One night when my parents were gone I put my essentials in two suitcases, called a cab and had the cab take me to a rapid transit station. There I got on a train and rode it to a stop where I could catch a bus that would take me to my apartment. I left a note for my parents: "I'm off to seek my fortune." Hopefully they thought I was on my way to Alaska.
After a week of working my job, I found I had way too much time on my hands, so got a second job at a fast food restaurant right next to the department store where I cleaned. The boss allowed me to start at 7 AM. Depending on the number of workers he had available to work on a given day I sometimes only worked through the breakfast rush. At other times I would work until the noon rush had slowed down - about two in the afternoon.

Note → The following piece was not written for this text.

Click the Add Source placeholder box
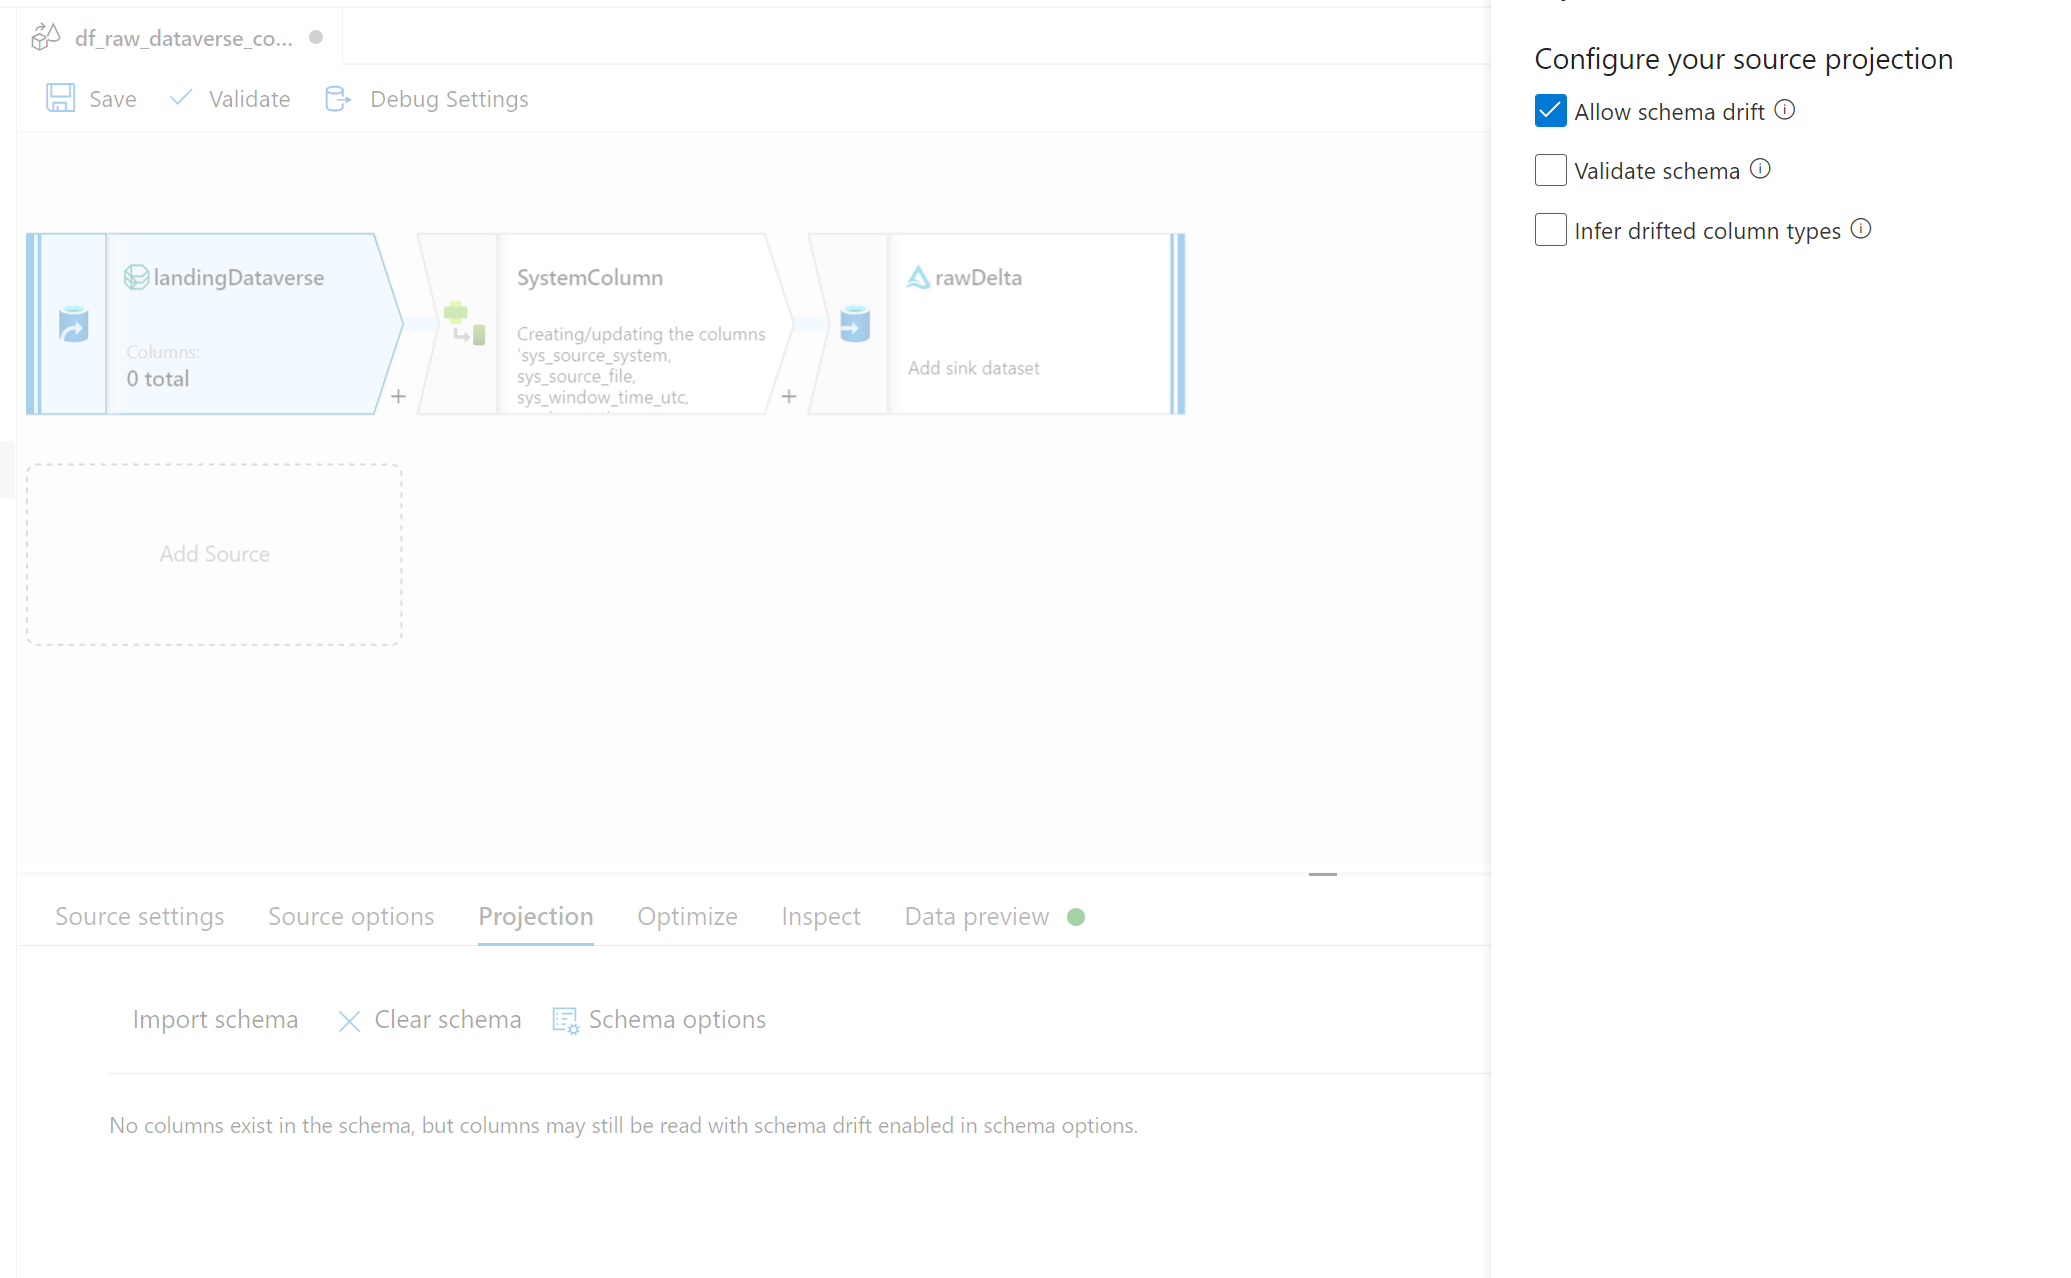2071x1278 pixels. 214,554
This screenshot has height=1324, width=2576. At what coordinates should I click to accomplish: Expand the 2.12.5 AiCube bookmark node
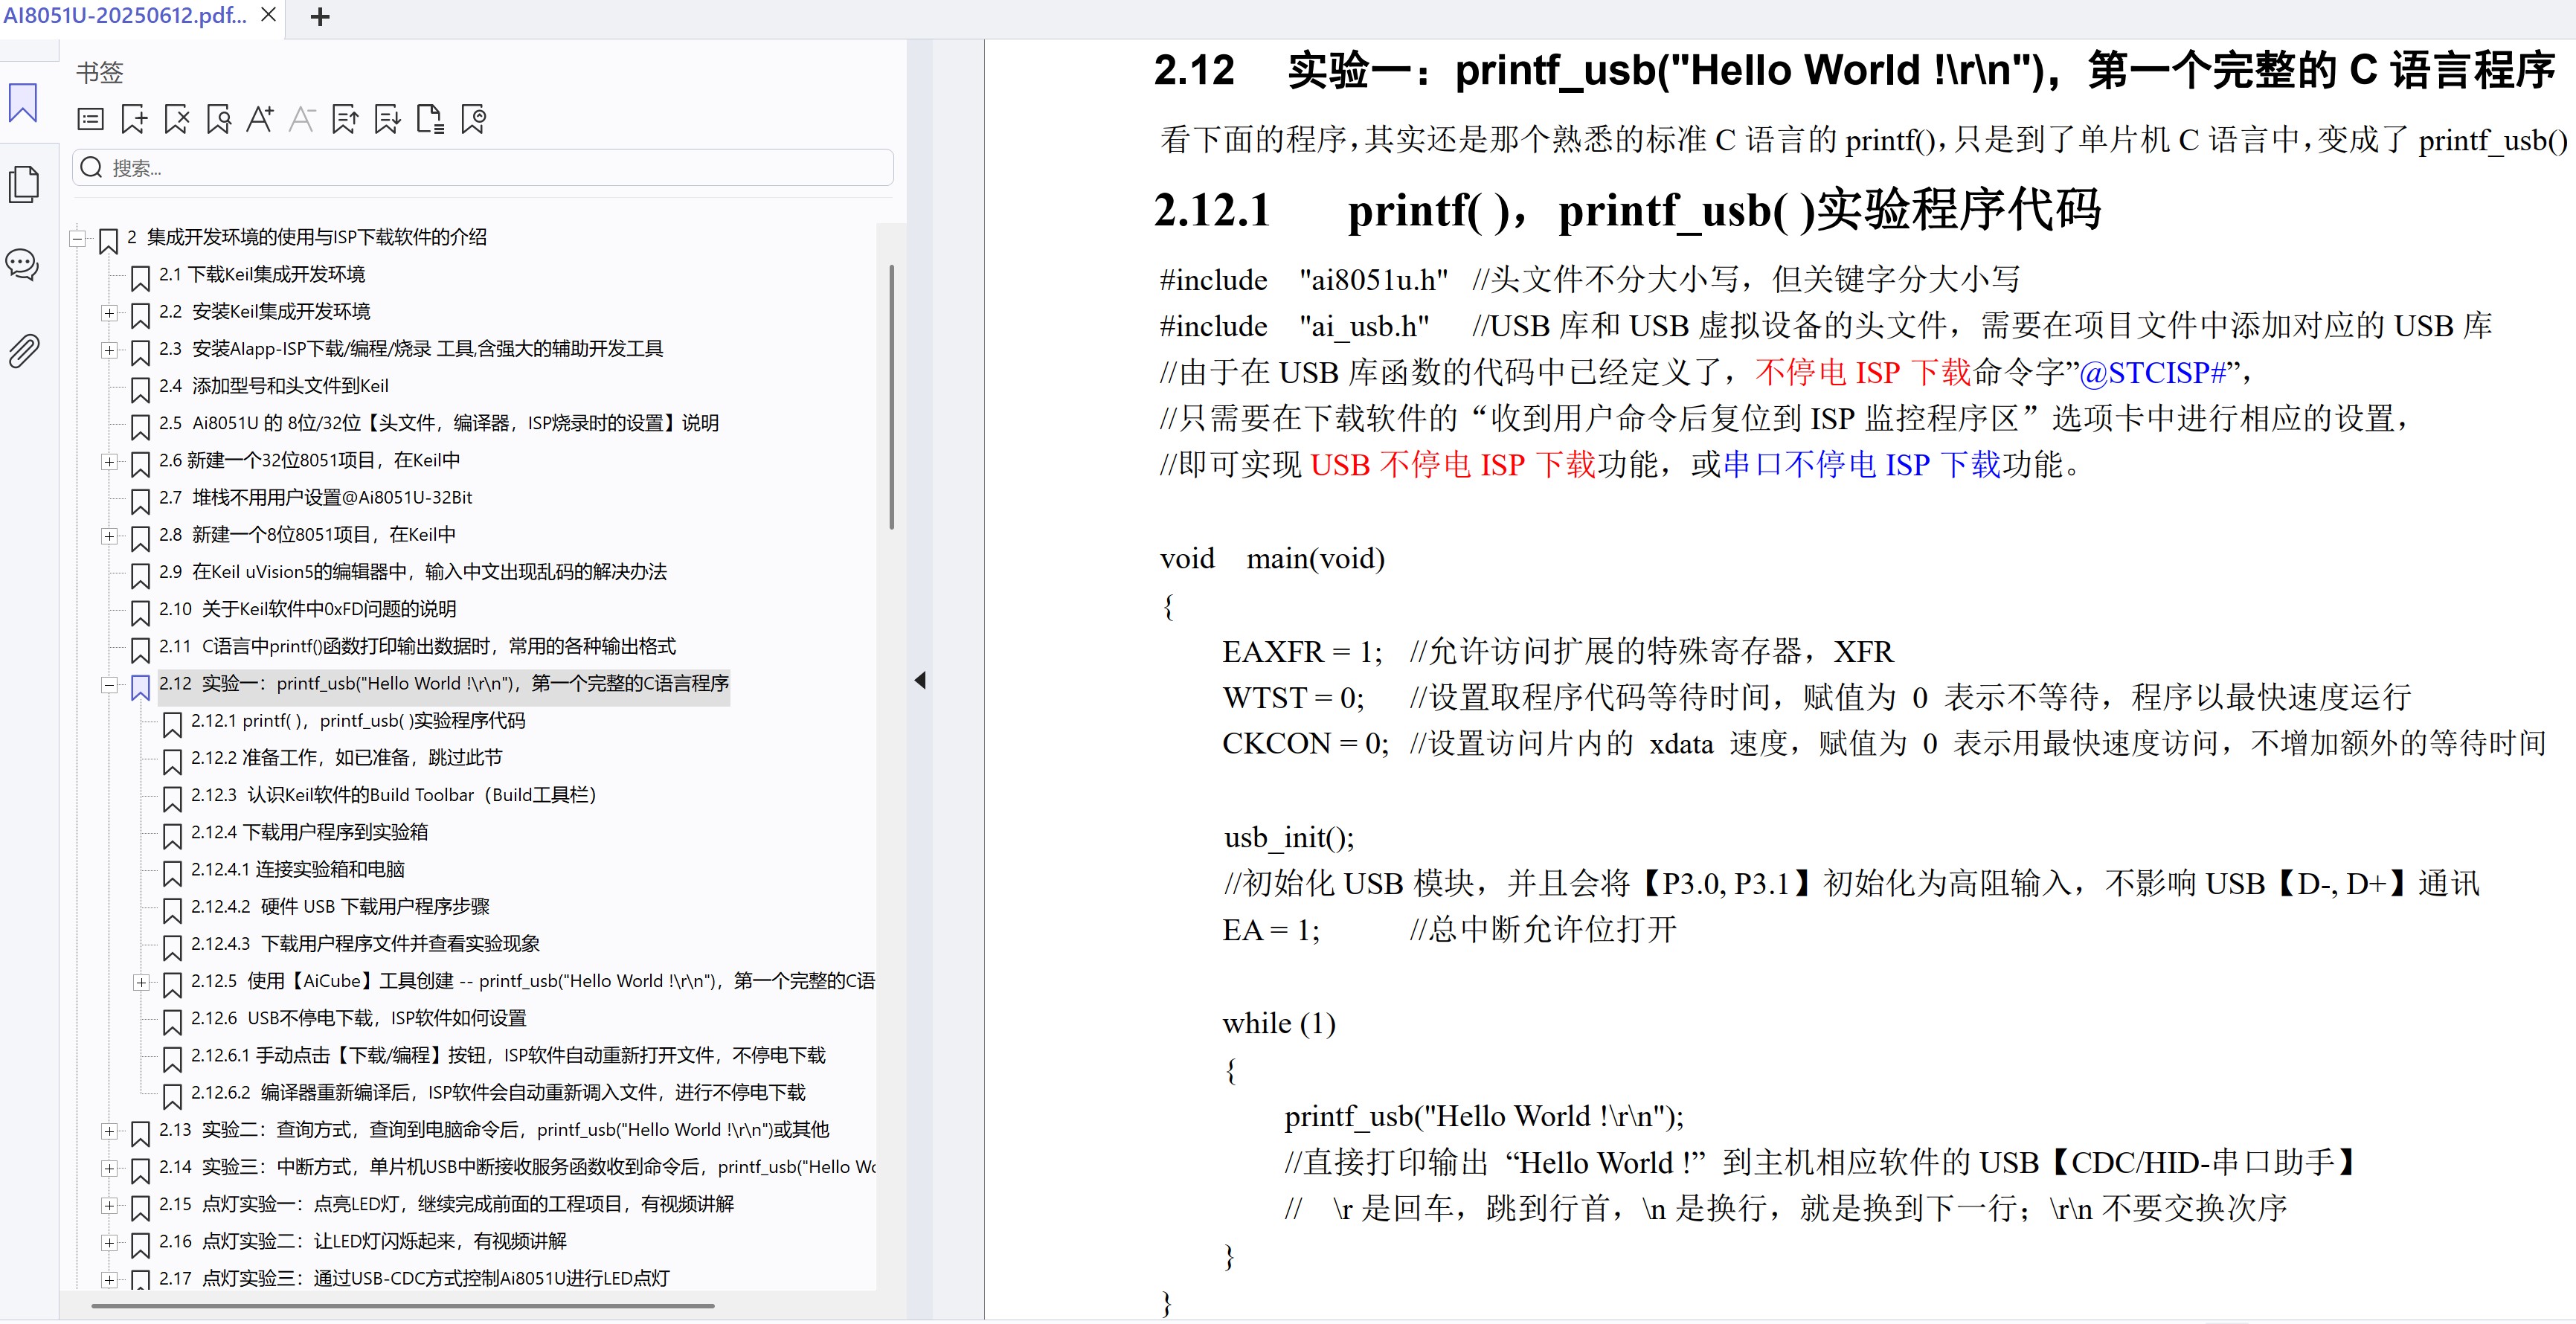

Rags' parents insisted that she get a job and she did - at a fast food place near her home. It was owned by the same person who owned the franchise of the place where I worked. I asked if Rags might be able to transfer to the store where I was working and the store manager indicated that that would be no problem. All he wanted was one week's notice.
About a month after I had left home, Rags followed my pattern. Her parents and my parents barely knew one another and they would not have connected the dots. Her note simply said: "I have eloped."
I had purchased a bed and a couch. That first night Rags slept on the bed. I slept on the couch. Rags did not go to work until the next day. As soon as I got off of work at the fast food place we went to the county courthouse and got the marriage license. We had to wait a couple of days before getting married, but while we were there scheduled a time so that we could get married by a judge.
Rags had taken the time when she first started working after graduation to visit Planned Parenthood and get set up with birth control. The gynecologist asked her whether her hymen was still intact, and when she said she thought it was, the gynecologist asked whether Rags wanted her to take care of that to reduce the possibility of pain when she lost her virginity. It seemed like a sensible thing to do so she had it done.
A couple of days after moving in with me, Rags and I were married. There was one little hitch to our marriage. Both of us had such poor self images, we did not want the other one to see us naked. So during the early years of our marriage, much of our coupling was under the covers. Rags would keep a T shirt on when we were together and I would fondle her over the shirt or by reaching under it, but would not get a good view of her breasts. She would allow me to use my mouth and tongue on her breasts, but that would start when I was already up close to her. She never stood before me fully naked, nor did I ever stand before her fully naked.